**TASKS TO PERFORM:**
- 1) In the dog-littermate probability discussion, how many ways are there to select 2 littermates from the 9 dogs?
- 2) Write the next part of the dog-littermate probability discussion, picking up after its final line.

**TEXT SEGMENT:**
A dog breeder currently has 9 breeding dogs. 6 of the dogs have exactly 1 littermate, and 3 of the dogs have exactly 2 littermates. If 2 dogs are selected at random, what is the probability that both selected dogs are NOT littermates?

A. 1/6 B. 2/9 C. 5/6 D. 7/9 E. 8/9

Since there are 6 dogs with exactly 1 littermate each, then we have three pairs of littermates: (1-2), (3-4), (5-6); Since there are 3 dogs with exactly 2 littermates each, then we have one triple of littermates: (7-8-9).

Let's find the probability of the opposite event, so the probability that both selected dogs ARE littermates, and subtract it from 1.

We can select either (1-2), (3-4), or (5-6) so 3 ways; We can select any two from (7-8-9) so \(C^2_3=3\) ways; So, total ways to select 2 littermates out of these 9 dogs is 3+3=6;

Total # of ways to select 2 dogs out of 9 is \(C^2_9=36\);

A dog breeder currently has 9 breeding dogs. 6 of the dogs have exactly 1 littermate, and 3 of the dogs have exactly 2 littermates. If 2 dogs are selected at random, what is the probability that both selected dogs are NOT littermates?

Try to take one line at a time to reason it out. Everything will easily fall in place. I will tell you what I mean. I read the first line:

"In a room filled with 9 breeding dogs, 6 have exactly 1 littermate and"

**SUPPLIED ENTRIES:**
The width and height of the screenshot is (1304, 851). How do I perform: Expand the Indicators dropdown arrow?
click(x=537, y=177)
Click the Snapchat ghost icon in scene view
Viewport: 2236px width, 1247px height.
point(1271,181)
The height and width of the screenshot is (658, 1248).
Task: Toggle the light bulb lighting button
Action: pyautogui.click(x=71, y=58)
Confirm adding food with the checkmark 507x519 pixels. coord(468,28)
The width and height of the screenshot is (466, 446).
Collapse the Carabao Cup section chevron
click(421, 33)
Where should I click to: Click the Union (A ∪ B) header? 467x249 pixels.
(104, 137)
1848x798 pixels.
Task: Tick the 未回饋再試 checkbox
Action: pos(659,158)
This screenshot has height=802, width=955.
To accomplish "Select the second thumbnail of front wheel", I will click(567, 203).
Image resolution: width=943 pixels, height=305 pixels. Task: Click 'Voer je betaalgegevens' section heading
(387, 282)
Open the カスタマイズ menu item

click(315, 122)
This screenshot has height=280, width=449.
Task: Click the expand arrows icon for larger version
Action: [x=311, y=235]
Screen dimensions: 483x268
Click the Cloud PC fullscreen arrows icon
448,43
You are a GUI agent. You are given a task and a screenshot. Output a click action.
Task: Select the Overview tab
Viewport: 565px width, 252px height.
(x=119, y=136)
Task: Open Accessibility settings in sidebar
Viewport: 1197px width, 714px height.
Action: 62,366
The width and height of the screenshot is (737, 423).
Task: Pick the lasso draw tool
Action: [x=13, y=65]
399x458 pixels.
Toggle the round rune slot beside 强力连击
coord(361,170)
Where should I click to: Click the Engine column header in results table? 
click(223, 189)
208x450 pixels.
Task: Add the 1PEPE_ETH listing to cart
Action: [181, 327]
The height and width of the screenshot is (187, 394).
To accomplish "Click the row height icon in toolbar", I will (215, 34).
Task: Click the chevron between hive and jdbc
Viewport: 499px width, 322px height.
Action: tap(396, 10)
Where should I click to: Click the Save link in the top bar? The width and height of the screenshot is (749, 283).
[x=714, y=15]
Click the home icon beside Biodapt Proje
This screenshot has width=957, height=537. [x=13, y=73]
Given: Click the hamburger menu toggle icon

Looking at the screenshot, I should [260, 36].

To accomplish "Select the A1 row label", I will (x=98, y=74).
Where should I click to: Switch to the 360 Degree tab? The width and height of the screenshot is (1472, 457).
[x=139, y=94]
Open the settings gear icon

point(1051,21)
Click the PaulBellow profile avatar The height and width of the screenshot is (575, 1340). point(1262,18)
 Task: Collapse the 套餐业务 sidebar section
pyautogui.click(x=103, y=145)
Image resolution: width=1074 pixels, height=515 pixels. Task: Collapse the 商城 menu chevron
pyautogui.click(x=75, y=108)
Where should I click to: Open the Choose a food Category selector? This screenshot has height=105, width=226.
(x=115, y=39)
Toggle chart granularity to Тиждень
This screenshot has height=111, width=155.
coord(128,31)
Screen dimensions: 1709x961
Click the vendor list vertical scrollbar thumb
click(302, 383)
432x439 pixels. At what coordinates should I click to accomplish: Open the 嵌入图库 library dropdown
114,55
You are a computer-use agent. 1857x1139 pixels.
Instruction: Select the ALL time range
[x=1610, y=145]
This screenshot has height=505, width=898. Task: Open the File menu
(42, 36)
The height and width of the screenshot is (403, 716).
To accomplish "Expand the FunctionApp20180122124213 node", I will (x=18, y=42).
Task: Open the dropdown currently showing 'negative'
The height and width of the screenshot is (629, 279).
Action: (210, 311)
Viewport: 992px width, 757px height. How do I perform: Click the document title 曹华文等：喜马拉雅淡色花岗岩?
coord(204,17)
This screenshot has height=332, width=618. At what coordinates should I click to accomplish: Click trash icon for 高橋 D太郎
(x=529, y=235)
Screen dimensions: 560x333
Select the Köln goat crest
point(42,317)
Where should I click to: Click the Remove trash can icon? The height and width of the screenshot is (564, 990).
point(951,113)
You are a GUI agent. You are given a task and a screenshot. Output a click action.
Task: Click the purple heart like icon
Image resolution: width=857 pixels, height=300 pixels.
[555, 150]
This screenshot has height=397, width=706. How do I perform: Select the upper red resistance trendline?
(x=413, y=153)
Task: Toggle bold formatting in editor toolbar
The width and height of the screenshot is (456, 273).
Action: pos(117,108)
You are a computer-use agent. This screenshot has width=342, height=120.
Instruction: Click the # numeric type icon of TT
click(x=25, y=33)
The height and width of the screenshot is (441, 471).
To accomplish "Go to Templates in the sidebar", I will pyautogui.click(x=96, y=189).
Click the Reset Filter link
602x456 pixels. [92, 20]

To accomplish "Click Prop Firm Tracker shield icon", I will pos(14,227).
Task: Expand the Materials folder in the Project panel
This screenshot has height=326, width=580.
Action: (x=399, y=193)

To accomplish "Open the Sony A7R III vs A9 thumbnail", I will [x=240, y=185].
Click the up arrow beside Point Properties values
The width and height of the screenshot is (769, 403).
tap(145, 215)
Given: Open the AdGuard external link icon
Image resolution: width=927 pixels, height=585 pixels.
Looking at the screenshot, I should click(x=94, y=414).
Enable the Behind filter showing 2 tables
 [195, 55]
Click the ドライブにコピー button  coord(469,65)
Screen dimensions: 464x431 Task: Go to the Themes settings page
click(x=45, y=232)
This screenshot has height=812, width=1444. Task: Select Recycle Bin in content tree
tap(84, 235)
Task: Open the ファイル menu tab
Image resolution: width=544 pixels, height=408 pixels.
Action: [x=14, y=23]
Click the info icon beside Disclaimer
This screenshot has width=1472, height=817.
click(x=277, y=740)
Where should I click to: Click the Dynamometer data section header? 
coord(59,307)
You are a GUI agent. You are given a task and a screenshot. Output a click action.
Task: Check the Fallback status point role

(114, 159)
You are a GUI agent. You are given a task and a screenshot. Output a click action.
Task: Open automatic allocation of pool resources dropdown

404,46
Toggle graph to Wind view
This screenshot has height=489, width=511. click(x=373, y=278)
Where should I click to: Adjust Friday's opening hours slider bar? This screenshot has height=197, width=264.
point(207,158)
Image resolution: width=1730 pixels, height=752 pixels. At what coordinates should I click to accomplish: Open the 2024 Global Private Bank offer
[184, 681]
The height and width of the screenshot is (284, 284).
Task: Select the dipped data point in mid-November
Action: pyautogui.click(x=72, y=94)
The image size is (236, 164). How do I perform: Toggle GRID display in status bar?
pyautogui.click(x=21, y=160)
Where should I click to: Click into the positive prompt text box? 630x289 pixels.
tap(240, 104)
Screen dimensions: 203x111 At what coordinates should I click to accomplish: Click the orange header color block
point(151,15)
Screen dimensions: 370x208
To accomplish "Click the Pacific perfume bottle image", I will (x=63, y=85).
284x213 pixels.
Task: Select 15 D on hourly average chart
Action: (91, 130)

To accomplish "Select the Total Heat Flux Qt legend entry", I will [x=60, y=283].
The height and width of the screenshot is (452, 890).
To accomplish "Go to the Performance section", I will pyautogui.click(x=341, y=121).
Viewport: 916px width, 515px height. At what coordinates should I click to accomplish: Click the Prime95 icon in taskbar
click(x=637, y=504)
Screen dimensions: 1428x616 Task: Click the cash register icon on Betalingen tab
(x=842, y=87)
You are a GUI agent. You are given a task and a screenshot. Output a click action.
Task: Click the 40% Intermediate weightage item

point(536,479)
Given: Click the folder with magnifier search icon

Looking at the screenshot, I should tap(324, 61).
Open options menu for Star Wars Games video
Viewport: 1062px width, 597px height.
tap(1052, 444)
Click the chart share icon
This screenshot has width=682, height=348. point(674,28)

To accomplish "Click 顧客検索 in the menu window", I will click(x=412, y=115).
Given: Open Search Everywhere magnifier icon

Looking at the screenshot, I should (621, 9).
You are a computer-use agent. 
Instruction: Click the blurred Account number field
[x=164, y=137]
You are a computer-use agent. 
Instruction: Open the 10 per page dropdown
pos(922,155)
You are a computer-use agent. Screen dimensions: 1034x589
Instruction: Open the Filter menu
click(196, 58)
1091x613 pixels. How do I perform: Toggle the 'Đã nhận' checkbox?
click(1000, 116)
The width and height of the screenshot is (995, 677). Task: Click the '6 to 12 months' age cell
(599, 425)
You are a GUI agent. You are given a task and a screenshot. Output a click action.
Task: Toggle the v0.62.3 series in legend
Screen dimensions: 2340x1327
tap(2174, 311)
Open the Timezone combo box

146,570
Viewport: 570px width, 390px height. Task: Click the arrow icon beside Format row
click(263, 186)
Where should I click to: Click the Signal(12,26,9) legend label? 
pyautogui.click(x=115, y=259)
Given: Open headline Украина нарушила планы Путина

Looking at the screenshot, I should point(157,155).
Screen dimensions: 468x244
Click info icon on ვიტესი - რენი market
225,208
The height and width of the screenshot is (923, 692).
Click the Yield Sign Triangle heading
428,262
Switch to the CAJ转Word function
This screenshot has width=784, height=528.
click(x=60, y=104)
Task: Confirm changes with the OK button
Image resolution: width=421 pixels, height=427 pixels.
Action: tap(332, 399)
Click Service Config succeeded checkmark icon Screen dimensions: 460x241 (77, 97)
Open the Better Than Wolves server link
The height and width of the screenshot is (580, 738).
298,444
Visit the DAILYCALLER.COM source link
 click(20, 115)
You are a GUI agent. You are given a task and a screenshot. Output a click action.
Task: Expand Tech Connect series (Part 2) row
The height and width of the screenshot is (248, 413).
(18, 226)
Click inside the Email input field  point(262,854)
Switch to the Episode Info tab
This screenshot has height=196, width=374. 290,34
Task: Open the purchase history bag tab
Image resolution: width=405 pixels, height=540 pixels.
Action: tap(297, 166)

**PER-TASK OUTPUTS:**
- 1) 6 ways

- 2)
I stop here. 6 dogs have exactly 1 littermate. So I say to myself, "Ok. A is there and it has a littermate B. Wait, this means that automatically B has the littermate A. They cannot have any other littermate since both should have only one littermate each. Then out of 6 dogs , 2 are already accounted for. Then in the same way, there must be C and its littermate D and there must also be E and its littermate F". The important thing to realize is that 'littermate' relation is symmetric. If A is littermate of B, B is also the littermate of A.

Next line of the question: "3 of the dogs have exactly 2 littermates" Now I think, "There is G and it has two littermates H and J. So automatically H and J both have 2 littermates each too."

This gives me following littermates: A - B C - D E - F G - H - I

Now I need to pick 2 dogs such that they are not littermates. I can do it in 2 ways. I can either find the number of ways of picking littermates or number of ways of picking 'non littermates'. Number of ways of picking littermates is certainly easier - I can pick A-B or C-D or E-F or 2 of G-H-I in 3 ways (G-H or H-I or G-I) so there are a total of 6 ways of picking littermates. Total ways of picking 2 dogs is 9C2 = 36 ways Out of these 36 ways, 6 ways are there to pick 2 littermates so other 30 ways must be of picking 'non littermates'.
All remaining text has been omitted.